On both of these points, the district court’s conclusion was contrary to prevailing law interpreting the reprehensibility guidepost and inaccurately portrayed the bank’s conduct as particularly egregious when, in fact, it was on the low end of the spectrum of conduct for which punishment may be imposed.

Our brief next demonstrates that the district court made a serious error by including the entire amount of compensatory damages in the denominator of the ratio analysis. Illinois courts do not allow punitive damages for breach of contract, and Congress has not authorized punitive damages for the federal statutory violations alleged by Saccameno.

Moreover, the district court recognized that each cause of action in the case addressed different aspects of the defendant’s conduct. Thus, $500,000 of the compensatory damages was attributable to conduct that courts and legislatures have determined does not support an award of punitive damages. By including those damages in the denominator of the ratio analysis, the district court failed to ensure that the punitive damages bear a reasonable relationship to the harm caused by Ocwen’s punishable conduct.
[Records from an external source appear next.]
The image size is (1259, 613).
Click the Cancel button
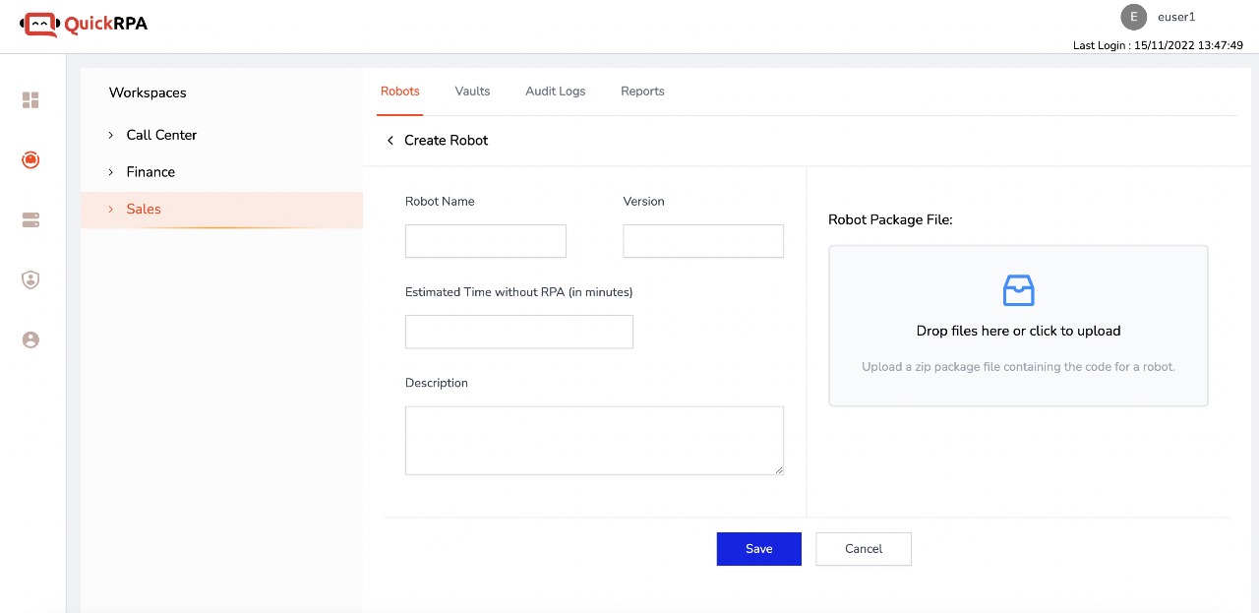click(863, 549)
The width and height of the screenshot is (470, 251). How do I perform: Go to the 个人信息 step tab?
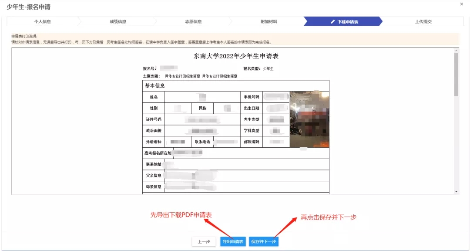43,22
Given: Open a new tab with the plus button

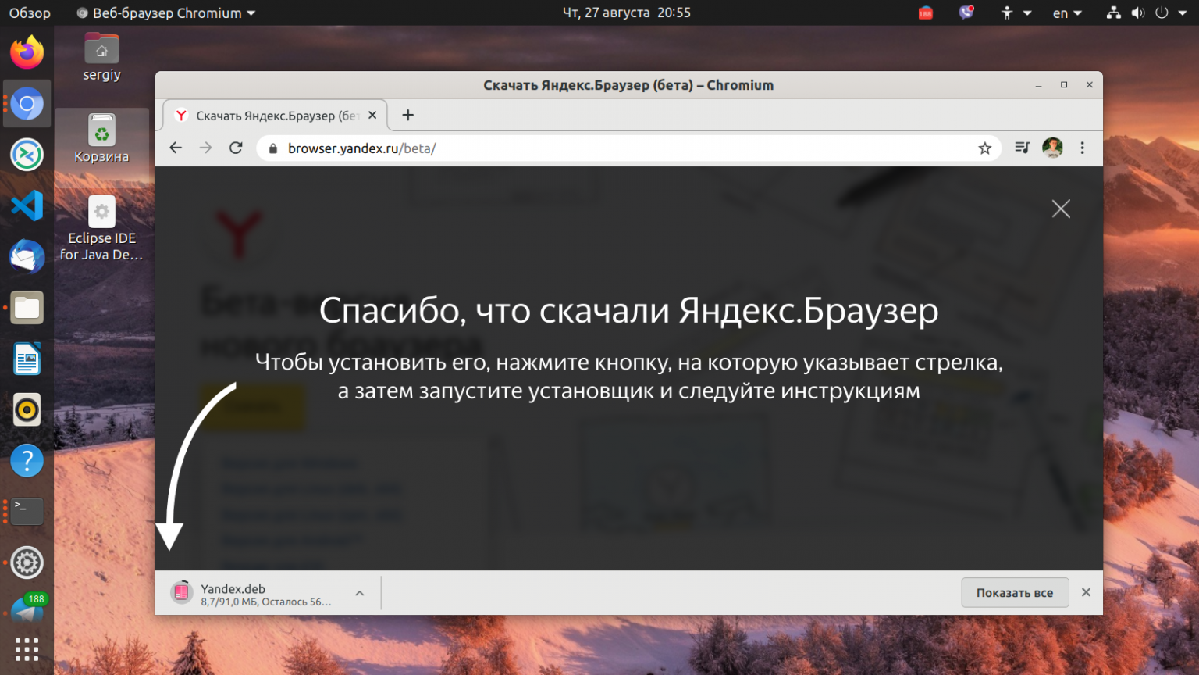Looking at the screenshot, I should tap(407, 115).
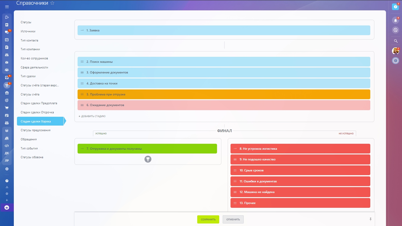Screen dimensions: 402x226
Task: Expand more items chevron in left sidebar
Action: [7, 169]
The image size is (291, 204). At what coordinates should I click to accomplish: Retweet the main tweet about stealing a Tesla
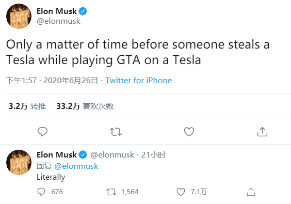[116, 132]
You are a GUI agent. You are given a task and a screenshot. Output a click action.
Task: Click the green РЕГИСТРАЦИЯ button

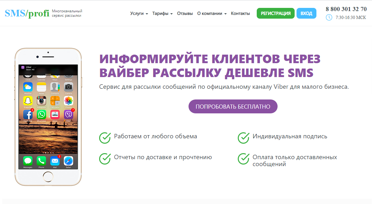coord(275,13)
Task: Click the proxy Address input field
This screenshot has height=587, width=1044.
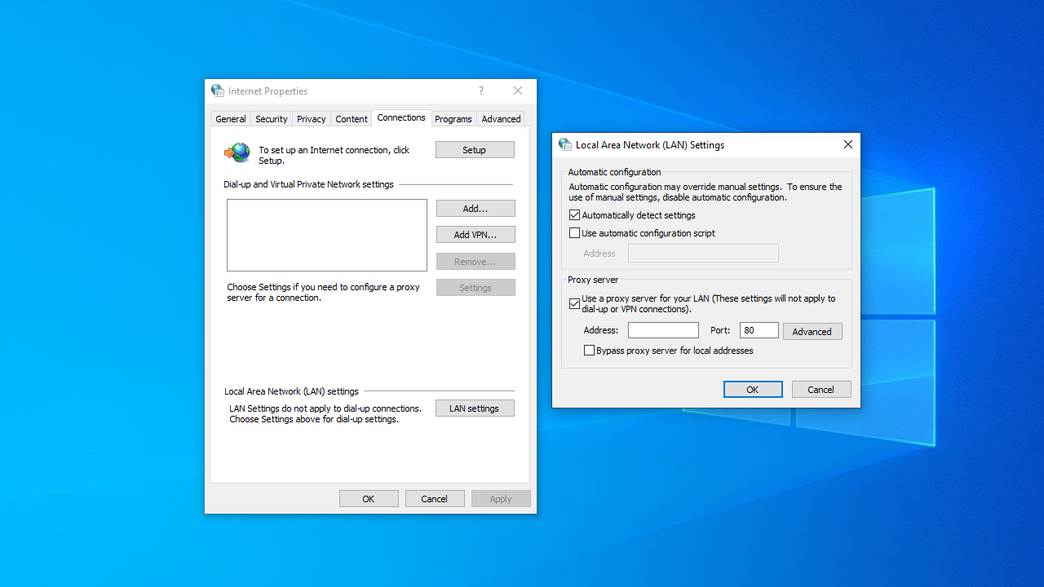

Our brief also points out that the district court deviated from the modern trend by refusing to reduce the punitive damages to the amount of compensatory damages or lower even though the compensatory damages unquestionably were substantial and the alleged conduct was nowhere near the high end of the spectrum of punishable conduct.

The thrust of the Supreme Court’s decision in Exxon Shipping Co. v. Baker is that courts should be allowing ratios of no more than 1:1 in almost every case in which the compensatory damages are substantial and the conduct is not exceptionally reprehensible. Many appellate decisions follow that rule, and our amicus brief urges the Seventh Circuit to reaffirm the Supreme Court’s repeated 1:1 guidance in Saccameno.

Finally, we argue that the proper comparison under the third guidepost is with the $25,000 and $50,000 fines that the Illinois legislature has imposed for misconduct in the processing of mortgages. The district court instead compared the $3 million punishment to the financial consequences that would befall Ocwen were it to lose its license to do business in the state.

As we point out in our amicus brief, the Supreme Court in State Farm expressly rejected reliance on the unlikely possibility that a company could lose its business license. The purpose of this guidepost is to tether punitive awards to amounts that the legislature has selected as appropriate punishments for the specific conduct at issue. Simply pointing out that things could theoretically be worse for the defendant does not accomplish that goal.

With all of this fodder, the Seventh Circuit’s decision promises to be an interesting one. We will report on it after it’s released.